Extract to read START

The Genesis X is a concept vehicle built by Genesis Motor, the luxury sub-brand of Hyundai Motor Company. The grand touring coupe is powered by a battery electric drivetrain and was first exhibited in late March 2021. Styling details reflect the marque's "athletic elegance" and "two lines" design language.

== Design ==
The Genesis X was unveiled on March 31, 2021, in Los Angeles, using footage captured on a private rooftop on March 26 at the direction of Jason Bergh. The letter X symbolizes "a hidden hero". Specific details about the car's powertrain were not made available, other than that it used one or more electric traction motors.

The front of the car shows the marque's signature shield-shaped "Crest Grille" with "G-Matrix" pattern and the "Two Lines" motif, embodied in dual thin headlights that extend around the front corners and continue after the front wheel arch. The hood and front fenders are integrated as a single panel-based clamshell hood, which exudes a simple yet sophisticated image. The side profile adheres to the traditional grand touring design, with a long hood and a short rear deck. On the rear, two-line taillights and diffuser give a sophisticated and sensual image. The car's color, Lençóis Blue, is named for and inspired by the seasonal lagoons in Lençóis Maranhenses National Park.

Inside, the concept features a wraparound dashboard and a floating center console. Furthermore, the slim indirect air vents and the side window molding also echo the Two Lines design theme. Interior surfaces use woven scrap leather for the safety belts, steering wheel, and the airbag cover.

The Genesis X Road Show was held on October 16, 2021. It marked the first unveiling of an actual vehicle in South Korea in this format. Genesis X was displayed in a three-dimensional space. The design philosophy was presented through media art using lighting and sound effects.

The Genesis X Speedium Coupe was derived from the Genesis X and revealed in April 2022. It was characterized as a "freestyle design study" led by Donckerwolke.

Extract to read END

According to the Genesis X article, what inspired the name of the car's color? The data that follows was drawn from a different source than the Genesis X article.

Data to examine START

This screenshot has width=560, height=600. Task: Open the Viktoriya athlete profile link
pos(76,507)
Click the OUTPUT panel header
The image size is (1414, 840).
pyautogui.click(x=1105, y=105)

Data to examine END

# [Solution for this problem]
The seasonal lagoons in Lençóis Maranhenses National Park.